Certain departments of orientalism, among others, contributed to the negative inherited views of the West toward the "Orient" and compelled it to adopt hostile and unfair positions vis-à-vis Arabs and Muslims. This attitude, says Hichem Djaït, was characterized by a rigid psychological perception of Islam and a self and the other-focused tendency that nearly blasts the thought, culture and the very mentality of the different other.

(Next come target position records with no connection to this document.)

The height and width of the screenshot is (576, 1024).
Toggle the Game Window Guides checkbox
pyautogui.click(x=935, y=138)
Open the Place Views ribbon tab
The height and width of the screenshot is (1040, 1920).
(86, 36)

This has undermined orientalism's status because it was depicted as merely having filled the vacuum that once existed when Arabs and Muslims were weak and falling behind, culturally and scientifically, as well as during colonialism and its negative consequences.

This rigid perception had elevated the Western self in an irrational fashion that contradicts the West's description of the different other as an "irrational" being, as well as its intellectual and cultural marginalization of that other. Furthermore, the West has worked on establishing a cultural and historical memory revolving around the Western self–a self that is distinguished from the other who lacks the West's superior rational, cultural and ethnic attributes.

–"The Madrid Religion Dialogue Conference: Action and Expectations," Al Hayat, July 26, 2008

EXCERPT (Original in Arabic- Link)

 إن الموروث السلبي عند الغرب،الذي غذته بعض دوائر الاستشراق وغيرها من الدوائر،جعلته يتخذ مواقف سلبية ومعادية وغير منصفة للعرب والمسلمين. وهذه الرؤية – كما

يقول هشام جعيط – اتسمت «برؤية سيكولوجية جامدة للإسلام و بنزعة مركزية للأنا والآخر تكاد تنسف فكر وحضارة، بل وعقلية الآخر المختلف. وهذه قللت كثيراً من وضعية الاستشراق وربما مكانته، إذ صور أنه ملأ الفراغ الذي وجده في فترة من الفترات وهي فترة ضعف العرب والمسلمين وتراجعهم العلمي والثقافي وكذلك فترة الاستعمار ونتائجه السلبية. وهذه الرؤية الجامدة أيضاً في بعض منطلقاتها ضخمت «الأنا» بصورة لا عقلانية، وتخالف ما يطرحونه

للآخر المختلف بأنه «لا عقلاني» ناهيك عن قدراته وملكاته العقلية والفكرية وإقصاء الآخر وتهميشه فكرياً وثقافياً، والعمل على تأسيس ذاكرة تاريخية ثقافية محورها «الأنا» الغربي وتميزه وتفوقه بصفات وخصائص يفتقدها الآخر عقلياً وحضارياً وعرقياً.